Conférence de Arthur KELLER

Les Entretiens de Robinson[1] ont invité, sur le thème « Le courage d’espérer », l’ingénieur expert en risques systémiques Arthur KELLER.

Le conférencier a commencé par balayer l’idée de traiter séparément chacun des déséquilibres apparus dans notre système planétaire : ce serait comme soigner un cancer généralisé avec du paracétamol qui n’agira que sur le symptôme du mal de tête. Il a ensuite, graphiques à l’appui, dressé l’état des lieux alarmant sur lequel nos sociétés commencent à peine à ouvrir les yeux.

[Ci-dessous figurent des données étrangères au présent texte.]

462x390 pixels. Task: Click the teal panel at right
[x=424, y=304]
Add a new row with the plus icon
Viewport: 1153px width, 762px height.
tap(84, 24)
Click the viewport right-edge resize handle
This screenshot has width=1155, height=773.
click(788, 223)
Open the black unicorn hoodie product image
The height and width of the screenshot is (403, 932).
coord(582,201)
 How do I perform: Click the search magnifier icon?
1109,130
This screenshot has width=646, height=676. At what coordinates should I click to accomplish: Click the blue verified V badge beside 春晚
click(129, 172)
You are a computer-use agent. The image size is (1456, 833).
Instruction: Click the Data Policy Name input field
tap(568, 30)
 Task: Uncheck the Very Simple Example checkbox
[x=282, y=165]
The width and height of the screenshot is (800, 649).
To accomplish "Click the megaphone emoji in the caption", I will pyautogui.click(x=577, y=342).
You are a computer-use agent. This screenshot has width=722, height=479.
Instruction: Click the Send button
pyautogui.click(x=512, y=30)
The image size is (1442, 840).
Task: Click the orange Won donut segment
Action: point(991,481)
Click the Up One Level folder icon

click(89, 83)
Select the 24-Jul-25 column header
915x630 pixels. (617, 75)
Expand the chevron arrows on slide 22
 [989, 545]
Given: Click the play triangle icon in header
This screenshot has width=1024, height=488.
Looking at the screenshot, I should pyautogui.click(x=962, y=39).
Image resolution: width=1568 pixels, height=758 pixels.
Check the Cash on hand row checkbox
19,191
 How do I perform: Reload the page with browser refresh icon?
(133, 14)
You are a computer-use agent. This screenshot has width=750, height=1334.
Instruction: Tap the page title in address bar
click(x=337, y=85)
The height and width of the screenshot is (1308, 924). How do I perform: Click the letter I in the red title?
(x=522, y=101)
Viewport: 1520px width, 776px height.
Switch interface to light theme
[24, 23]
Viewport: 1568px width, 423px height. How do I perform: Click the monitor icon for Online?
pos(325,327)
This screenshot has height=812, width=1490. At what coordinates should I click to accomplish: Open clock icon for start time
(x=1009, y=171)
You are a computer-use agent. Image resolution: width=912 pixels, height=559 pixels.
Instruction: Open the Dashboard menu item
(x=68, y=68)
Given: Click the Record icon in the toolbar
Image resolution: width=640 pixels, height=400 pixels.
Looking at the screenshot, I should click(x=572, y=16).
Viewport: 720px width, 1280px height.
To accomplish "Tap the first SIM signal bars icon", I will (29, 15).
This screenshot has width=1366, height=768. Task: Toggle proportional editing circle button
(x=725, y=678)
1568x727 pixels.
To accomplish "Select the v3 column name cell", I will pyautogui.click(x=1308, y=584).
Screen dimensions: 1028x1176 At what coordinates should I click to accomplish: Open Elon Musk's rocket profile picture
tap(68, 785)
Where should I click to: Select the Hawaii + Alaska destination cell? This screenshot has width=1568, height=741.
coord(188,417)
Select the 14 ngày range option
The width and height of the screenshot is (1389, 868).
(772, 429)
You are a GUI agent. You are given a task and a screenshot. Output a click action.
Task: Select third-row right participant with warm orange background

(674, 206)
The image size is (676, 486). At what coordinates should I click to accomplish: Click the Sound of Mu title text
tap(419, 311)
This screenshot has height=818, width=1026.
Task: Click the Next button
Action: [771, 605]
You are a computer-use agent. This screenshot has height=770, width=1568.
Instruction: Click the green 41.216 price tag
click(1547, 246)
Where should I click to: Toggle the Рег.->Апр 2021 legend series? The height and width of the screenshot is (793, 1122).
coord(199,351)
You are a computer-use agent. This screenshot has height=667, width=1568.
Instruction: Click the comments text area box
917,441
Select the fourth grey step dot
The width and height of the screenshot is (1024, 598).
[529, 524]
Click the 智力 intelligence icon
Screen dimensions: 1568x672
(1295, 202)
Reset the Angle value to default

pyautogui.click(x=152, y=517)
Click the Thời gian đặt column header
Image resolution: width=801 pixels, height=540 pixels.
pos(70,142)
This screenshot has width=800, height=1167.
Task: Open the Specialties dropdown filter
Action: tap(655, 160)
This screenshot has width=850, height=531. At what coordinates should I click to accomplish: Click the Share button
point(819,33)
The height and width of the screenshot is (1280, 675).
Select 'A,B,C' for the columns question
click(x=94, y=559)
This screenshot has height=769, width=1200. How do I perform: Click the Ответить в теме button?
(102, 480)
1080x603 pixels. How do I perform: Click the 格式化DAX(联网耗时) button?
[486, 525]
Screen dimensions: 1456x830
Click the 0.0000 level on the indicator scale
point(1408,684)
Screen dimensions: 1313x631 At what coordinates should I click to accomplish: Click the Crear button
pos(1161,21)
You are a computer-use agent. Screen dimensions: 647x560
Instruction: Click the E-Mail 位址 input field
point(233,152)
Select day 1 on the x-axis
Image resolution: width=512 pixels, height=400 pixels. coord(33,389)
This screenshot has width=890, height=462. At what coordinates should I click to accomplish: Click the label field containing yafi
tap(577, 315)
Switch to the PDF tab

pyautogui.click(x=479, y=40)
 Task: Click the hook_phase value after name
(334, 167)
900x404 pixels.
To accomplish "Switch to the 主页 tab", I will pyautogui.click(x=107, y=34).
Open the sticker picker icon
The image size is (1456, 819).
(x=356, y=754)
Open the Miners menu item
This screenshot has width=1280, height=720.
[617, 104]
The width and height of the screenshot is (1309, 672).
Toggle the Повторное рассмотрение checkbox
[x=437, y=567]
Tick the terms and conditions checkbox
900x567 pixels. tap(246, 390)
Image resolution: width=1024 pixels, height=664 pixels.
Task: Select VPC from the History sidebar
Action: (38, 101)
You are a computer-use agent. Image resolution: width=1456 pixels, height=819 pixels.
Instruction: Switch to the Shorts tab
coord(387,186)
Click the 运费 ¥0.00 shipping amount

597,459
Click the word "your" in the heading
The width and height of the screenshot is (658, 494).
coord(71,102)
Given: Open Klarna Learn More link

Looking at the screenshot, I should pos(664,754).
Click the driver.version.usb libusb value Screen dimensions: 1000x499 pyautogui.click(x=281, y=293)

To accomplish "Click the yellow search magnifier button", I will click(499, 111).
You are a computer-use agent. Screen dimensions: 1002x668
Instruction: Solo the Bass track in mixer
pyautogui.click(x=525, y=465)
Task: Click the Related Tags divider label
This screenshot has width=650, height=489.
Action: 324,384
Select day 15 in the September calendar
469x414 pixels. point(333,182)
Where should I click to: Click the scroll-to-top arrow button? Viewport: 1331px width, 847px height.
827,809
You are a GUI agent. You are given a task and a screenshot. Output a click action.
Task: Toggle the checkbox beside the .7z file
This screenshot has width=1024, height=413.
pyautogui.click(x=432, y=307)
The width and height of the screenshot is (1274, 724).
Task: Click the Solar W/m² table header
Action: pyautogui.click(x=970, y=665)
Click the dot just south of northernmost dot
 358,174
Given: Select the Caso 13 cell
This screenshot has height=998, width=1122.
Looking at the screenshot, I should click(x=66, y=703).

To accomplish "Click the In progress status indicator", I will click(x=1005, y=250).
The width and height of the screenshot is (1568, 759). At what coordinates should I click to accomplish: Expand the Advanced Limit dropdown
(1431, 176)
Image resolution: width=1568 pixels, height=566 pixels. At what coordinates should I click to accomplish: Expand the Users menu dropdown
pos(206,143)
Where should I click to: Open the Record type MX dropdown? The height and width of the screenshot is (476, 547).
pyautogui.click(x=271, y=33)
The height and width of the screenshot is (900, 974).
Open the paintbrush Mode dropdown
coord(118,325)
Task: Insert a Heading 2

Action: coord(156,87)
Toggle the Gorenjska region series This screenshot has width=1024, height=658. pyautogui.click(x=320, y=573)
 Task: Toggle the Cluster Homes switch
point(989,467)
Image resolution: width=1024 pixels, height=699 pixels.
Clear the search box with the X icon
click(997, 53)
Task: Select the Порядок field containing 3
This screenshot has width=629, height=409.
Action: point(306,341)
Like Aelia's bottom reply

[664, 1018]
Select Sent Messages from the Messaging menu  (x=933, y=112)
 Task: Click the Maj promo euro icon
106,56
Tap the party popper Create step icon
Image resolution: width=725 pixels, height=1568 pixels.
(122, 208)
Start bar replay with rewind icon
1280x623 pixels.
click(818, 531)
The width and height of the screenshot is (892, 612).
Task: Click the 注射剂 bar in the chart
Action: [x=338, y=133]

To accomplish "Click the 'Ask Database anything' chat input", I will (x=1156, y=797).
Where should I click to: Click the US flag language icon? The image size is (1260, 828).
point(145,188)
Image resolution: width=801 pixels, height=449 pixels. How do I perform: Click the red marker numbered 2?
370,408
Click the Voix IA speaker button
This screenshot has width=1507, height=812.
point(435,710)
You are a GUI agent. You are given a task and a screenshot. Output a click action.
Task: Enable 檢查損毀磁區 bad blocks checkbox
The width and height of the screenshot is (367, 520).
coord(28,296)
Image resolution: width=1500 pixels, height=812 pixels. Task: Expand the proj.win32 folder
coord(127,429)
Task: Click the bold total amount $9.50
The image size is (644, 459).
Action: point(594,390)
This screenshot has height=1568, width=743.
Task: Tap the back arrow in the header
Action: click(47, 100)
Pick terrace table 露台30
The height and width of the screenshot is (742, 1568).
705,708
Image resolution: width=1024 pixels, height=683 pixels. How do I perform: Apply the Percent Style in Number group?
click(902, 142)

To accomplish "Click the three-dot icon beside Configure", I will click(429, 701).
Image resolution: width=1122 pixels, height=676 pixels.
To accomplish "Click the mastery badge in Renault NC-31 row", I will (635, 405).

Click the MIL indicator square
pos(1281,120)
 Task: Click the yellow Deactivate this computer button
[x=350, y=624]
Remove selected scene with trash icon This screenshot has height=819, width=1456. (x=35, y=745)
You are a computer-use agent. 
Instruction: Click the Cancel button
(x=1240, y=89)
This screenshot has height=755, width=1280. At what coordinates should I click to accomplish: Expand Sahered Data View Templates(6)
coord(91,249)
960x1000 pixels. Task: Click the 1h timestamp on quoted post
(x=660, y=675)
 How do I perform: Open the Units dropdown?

Ayant ignoré les préconisations du rapport Meadows de 1974, ainsi que le point fait en 2004 sur les évolutions constatées—voir la version française du rapport, Les limites à la croissance (dans un monde fini): Le rapport Meadows, 30 ans après—, nous avons atteint, et en grande partie déjà dépassé les 9 seuils au-delà desquels la Terre n’est plus habitable. Les impacts de la surexploitation de la planète touchent le système Terre en son entier. « Notre activité est une machine qui transforme la nature en déchets ». Le chaos menace : en ce moment même les producteurs européens d’engrais ferment leurs usines, faute de gaz, et l’envol du prix du pétrole va ruiner notre modèle agricole.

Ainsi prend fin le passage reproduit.